Amy Adams is having herself entirely too much fun wallowing in white-trash tropes as she plays Vance’s irresponsible mom Bev, who tells us early on how she “got knocked up at 13.” Her performance is the equivalent of minstrelsy for white folk. The film’s saving grace, though, is Glenn Close, who as “Mamaw,” Vance’s grandmother, utterly transforms herself.

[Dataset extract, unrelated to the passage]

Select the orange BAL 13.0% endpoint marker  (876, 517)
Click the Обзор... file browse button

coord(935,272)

Close, a child of the Connecticut plutocracy, deserves an Oscar for disappearing into the part of a nasty, abrasive, cantankerous figure, a woman with steel-wool hair and a tobacco throat who is nevertheless as tough as an old rope — the rope with which young J.D. (blandly portrayed by Gabriel Basso) climbs out of poverty and into a place at Ohio State University, followed by Yale Law School.

This is, naturally, an American-dream story (and Howard, in his typical on-the-nose fashion, makes sure this is announced in the opening seconds, via Vanessa Taylor’s artless screenplay). But the film comes across as an outsider’s caricature of people they don’t actually understand. Vance’s book was the opposite: unquestionably an insider’s story, combining gruesomely evocative detail with a dry, matter-of-fact tone, and uplifted by its pleasing bildungsroman structure. Vance didn’t ask for sympathy, he earned it. When he casually noted, for instance, how his mother nearly killed them both with a crazed high-speed traffic stunt or his grandmother once set her husband on fire while he slept in his own urine on a couch, the book had the pull of a Stephen King gothic. And yet Vance’s tone was not disbelief but identification: This is who we are, he said, even from the vantage point of someone who has left most of this behind.

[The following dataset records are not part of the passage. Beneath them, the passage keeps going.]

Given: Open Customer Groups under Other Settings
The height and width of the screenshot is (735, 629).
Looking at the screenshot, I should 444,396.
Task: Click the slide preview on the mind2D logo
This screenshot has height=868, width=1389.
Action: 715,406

That Vance spoke for a forgotten class, the left-behinds of globalization, became apparent shortly after the book was published. Many early readers (notably Rod Dreher and then I) started to consider Vance’s lens a useful tool for observing the skyrocketing popularity of Donald Trump in rural America on the eve of the Republican convention in 2016, though Trump was not mentioned in the book. What happens when, as manufacturing jobs go overseas, a large swath of Americans feel abandoned and even scorned by bicoastal urban types of both parties?

You might think some of this would have made it into Howard’s film, but it really doesn’t. Hollywood has a tendency to inject politics into stories where it’s unneeded or unwelcome, but the film would have been well served by a sense that its sordid events have a meaning other than how they appear on the surface. I don’t think Howard quite registers how angry a town like the one Vance grew up in feels with . . . Greenwich, Conn., millionaire elites like Ron Howard. Howard has more of an affinity for Middle America than most of his colleagues, and it’s admirable that he tried to reach out, but it’s been a long time since he was a little boy in Oklahoma, and he no longer has much of a feel for left-behind America.

What the film boils down to is 60 seconds or less of Mamaw’s colorful catalogue of sick burns, the backwoods rival to the Dowager Countess’s acerbic putdowns in Downton Abbey: “You’re dumb as a bag of hair,” “Get out! ’fore I cancel your birth certificate,” “I don’t care ya hate me, I ain’t in it for popularity,” “Don’t you come back or I’ll run you over with my car,” “If you got a problem with that, you can talk to the barrel of my gun.” My favorite though, has to be this one: “You know what’s interestin’ about the Poles? They like to bury their dead with their asses stickin’ out of the ground. That way they got a place to park their bikes.”